English 1102                      Research Paper                     Patterson

 

Due date for final draft packet:  February 26 when class begins

Length: 1400-2000 words (4-6 typed double-spaced pages)

Weight in course grade: The entire research paper counts as 30% of your final grade, with 20 points of your grade will be earned with deadline assignments outlined below and 80 points for the final, completed packet.

 The Research Paper must present an analytical or persuasive thesis developed from one of the topics I provide. The research used in your paper, in the form of direct quotations and paraphrases, should support your attitudes and observations— not be the paper itself.  

Research/Source Requirements – The final draft of the paper must utilize and cite 5 to 10 research sources, though the tentative bibliography may have far more than 10. The final paper’s sources must include some combination of source types, and all electronic sources must be located within either GIL or GALILEO.

Schedule of Due Dates - Points earned for each deadline assignment apply toward the final grade of the research paper. As each deadline draws near, we will discuss the components due.

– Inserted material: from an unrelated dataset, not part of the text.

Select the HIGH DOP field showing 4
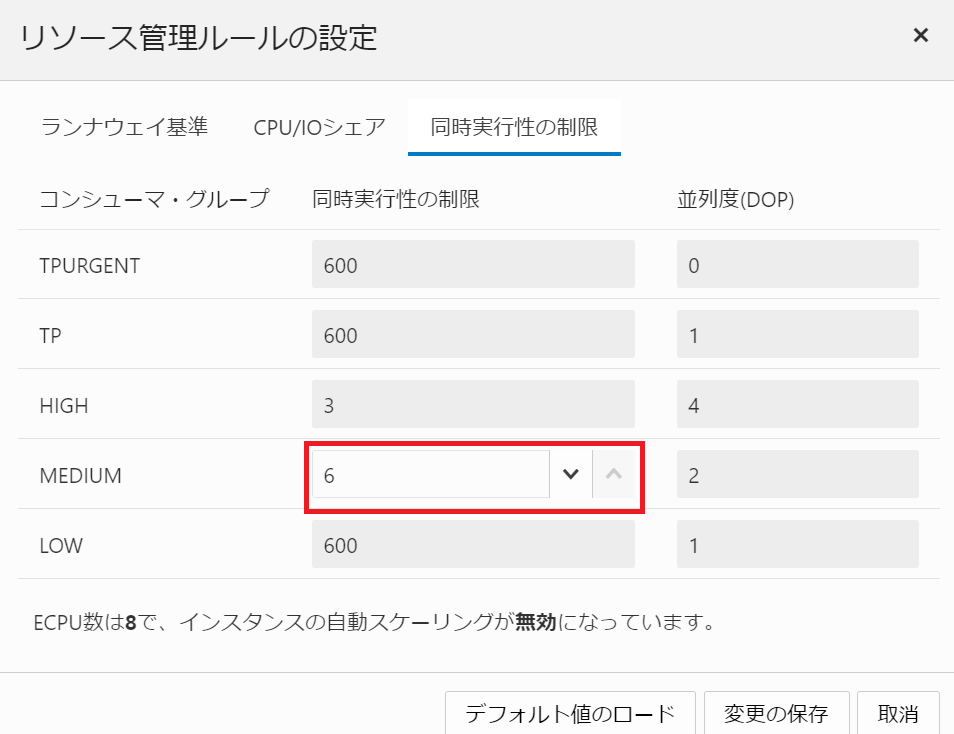This screenshot has height=734, width=954. coord(797,404)
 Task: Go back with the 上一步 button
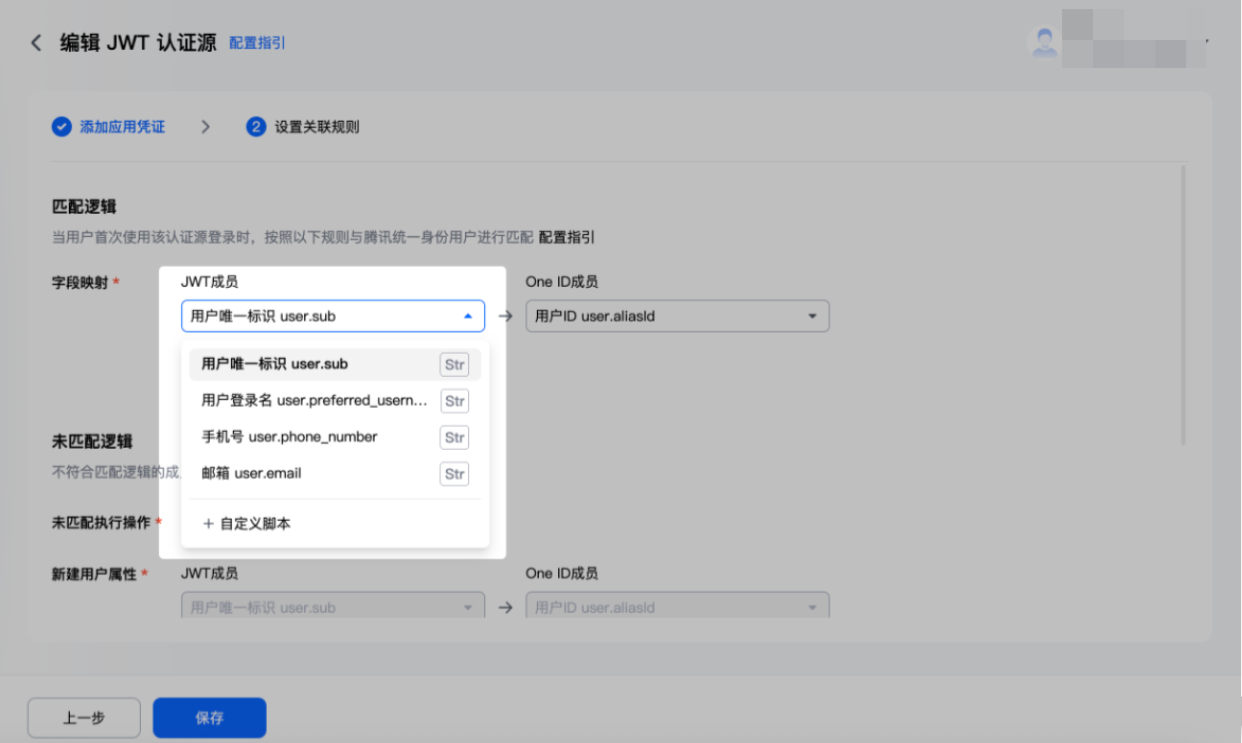coord(84,718)
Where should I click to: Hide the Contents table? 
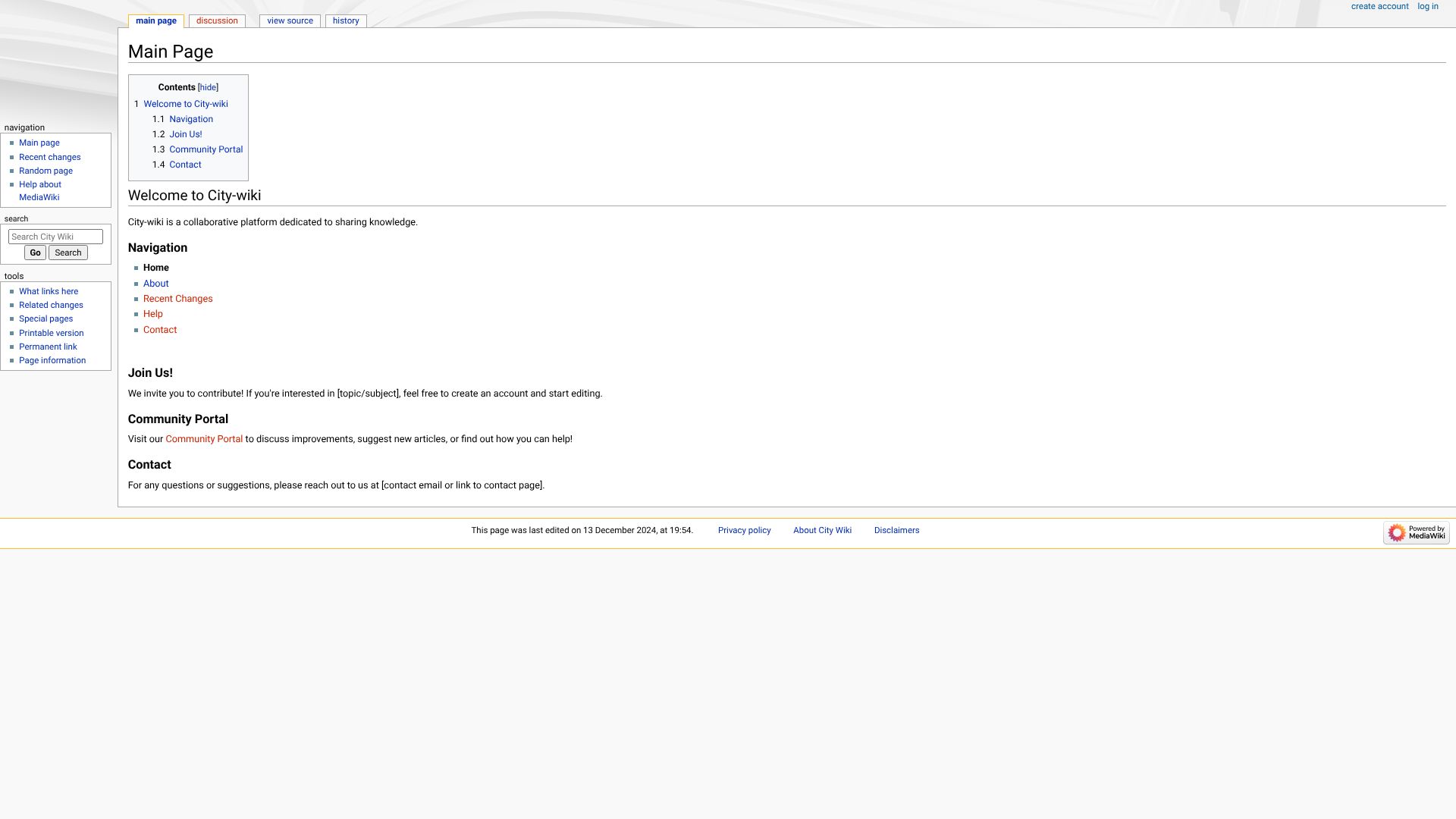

The only way to complete the entire project successfully is to keep up with this schedule:

-- January 17: tentative topic selected, 2 points

-- January 24: tentative bibliography in correct form, 4 points

– January 29: final, limited topic and outline with thesis statement, 3 points

– February 5: completed notes and a rough introduction to paper (keep copies to begin work on rough draft), 5 points

– February 12: complete rough draft with proper MLA parenthetical citations and works cited page – must be submitted to www.turnitin.com - (keep copy to begin work on final draft), 6 points

– February 26: final draft - must be submitted to www.turnitin.com - with complete packet, 80 points

TOTAL POINTS AVAILABLE = 100 (counts at 30% of course grade)

 

The Final Draft Packet - The final draft and all that is to be turned in with it should be placed inside a large manila envelope and must include:

1 - Final, revised complete paper with a body of 4-6 pages, word processed and double-spaced with pages numbered 

The paper should have one-inch margins all around and use 12-point font. The entire paper should follow MLA format outlined in Harbrace, thus it must include appropriate headers, running heads, parenthetical citations and a works cited list. The works cited page should be the final separate page of the paper, which is not counted as one of the 4-6 required length pages, but is numbered.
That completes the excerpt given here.